Photo: Harley-Davidson Archives, Copyright Harley-Davidson
The bailout provided to Harley is just a drop in the bucket of $9 trillion total emergency aid just disclosed by the fed, other recipients include everyone from the usual Wall Street suspects to McDonald’s, foreign banks and even the South Korean government.
“The American people are finally learning the incredible and jaw-dropping details of the Fed's multitrillion-dollar bailout of Wall Street and corporate America,” stated Senator Bernard Sanders (I, Vt). “As a result of this disclosure, other members of Congress and I will be taking a very extensive look at all aspects of how the Federal Reserve functions.”
The aid took the form of the Fed purchasing large amounts of commercial paper at non-market rates in order to fund the daily activities of these corporations and organizations. Between October, 2008 and February, 2009, the Fed bought paper from Harley-Davidson 33 times for a total of $2.3 billion.
“It is hard to say what would have happened without the facility, and how its absence might have affected GE, but overall the program was extremely effective in helping stabilize the market,” a GE spokesperson told The Washington Post. GE took $16 billion in aid under this program.
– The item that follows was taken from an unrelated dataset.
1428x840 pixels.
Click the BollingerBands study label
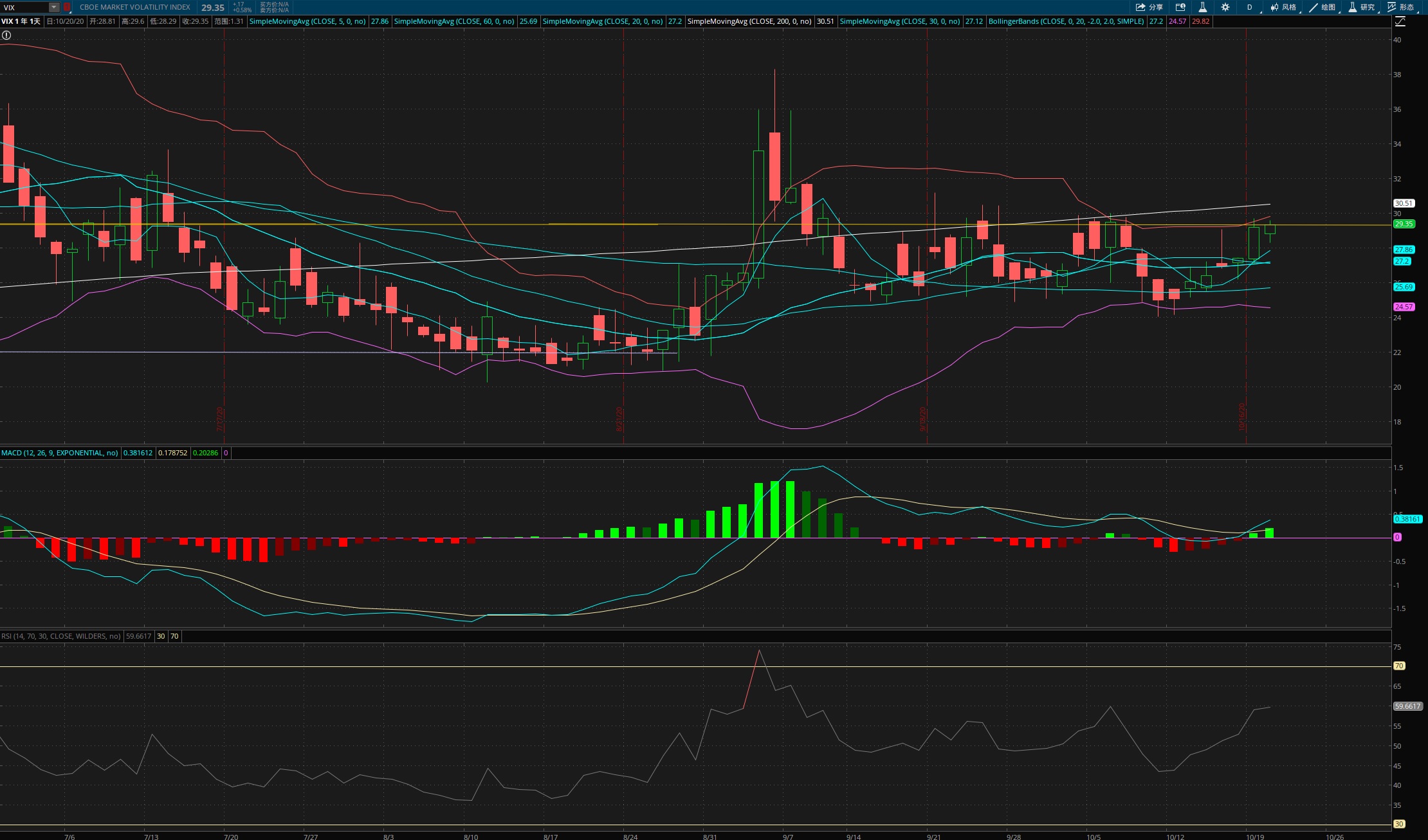coord(1066,21)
“We took an enormous amount of risk with the people's money,” the president of the Dallas Federal Reserve told The Post. “We didn't lose a dime, and in fact we made money on every one of them.”
Senator Sanders suggests the corporations that received this aid got off easy for irresponsible financial practices and that loaning them the money hasn’t altered their practices or even created jobs. “We bailed these guys out, but the requirements placed upon them had very little positive impact on the needs of ordinary Americans,” said the Senator.
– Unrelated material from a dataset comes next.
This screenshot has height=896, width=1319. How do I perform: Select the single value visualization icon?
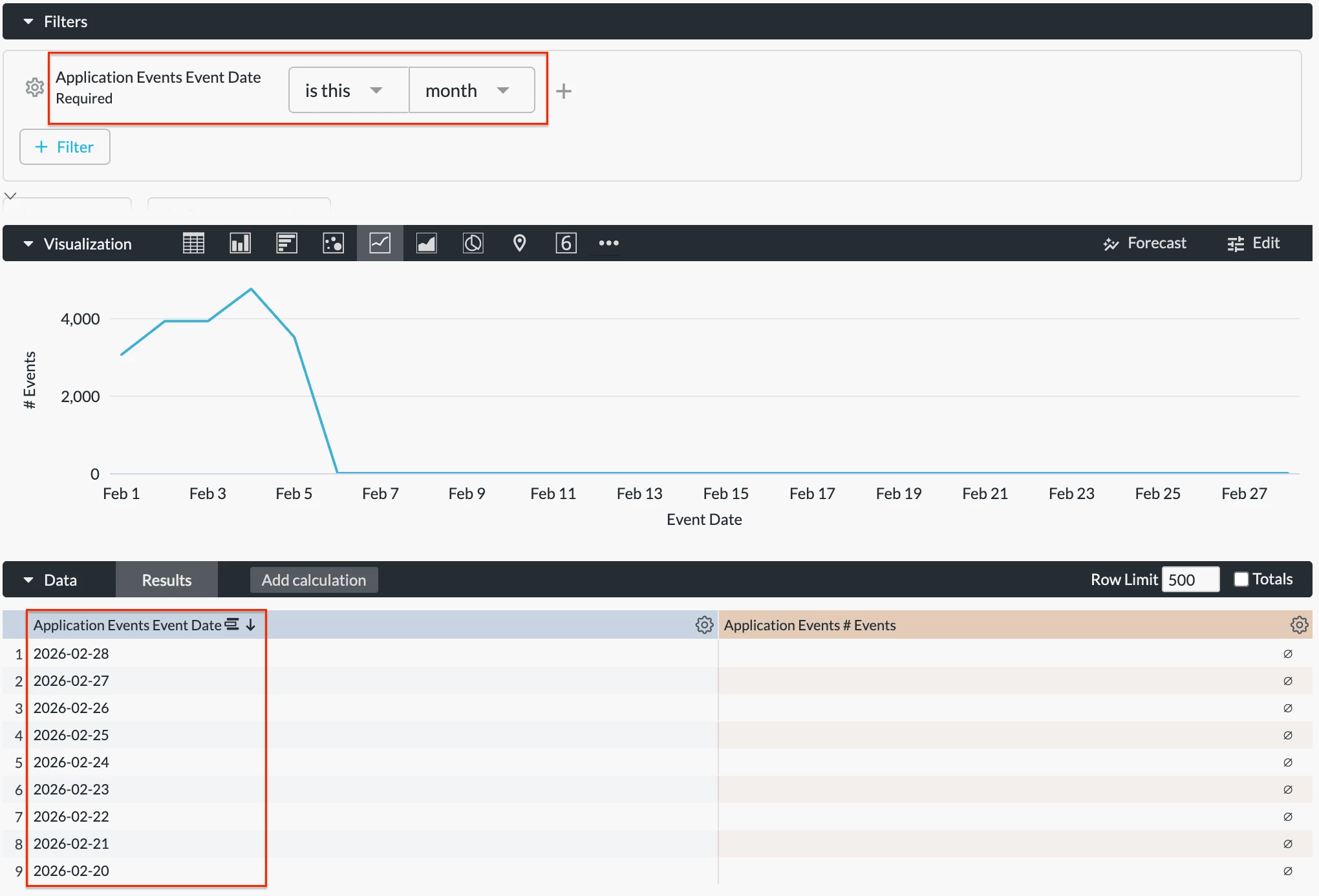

Harley-Davidson’s net income fell from a record $1,043,153 in 2006 to a $55,116 loss in 2009. During the same time period, total motorcycle shipments fell from 349,196 to 223,023. That drop in sales isn’t enough to explain why Harley needed $2.3 billion from the federal government, instead, it seems as if the company’s exposure to bad debt by Harley-Davidson Financial Services is really what led to the company’s apparent near-death.
Harley has not yet responded to our request for comment.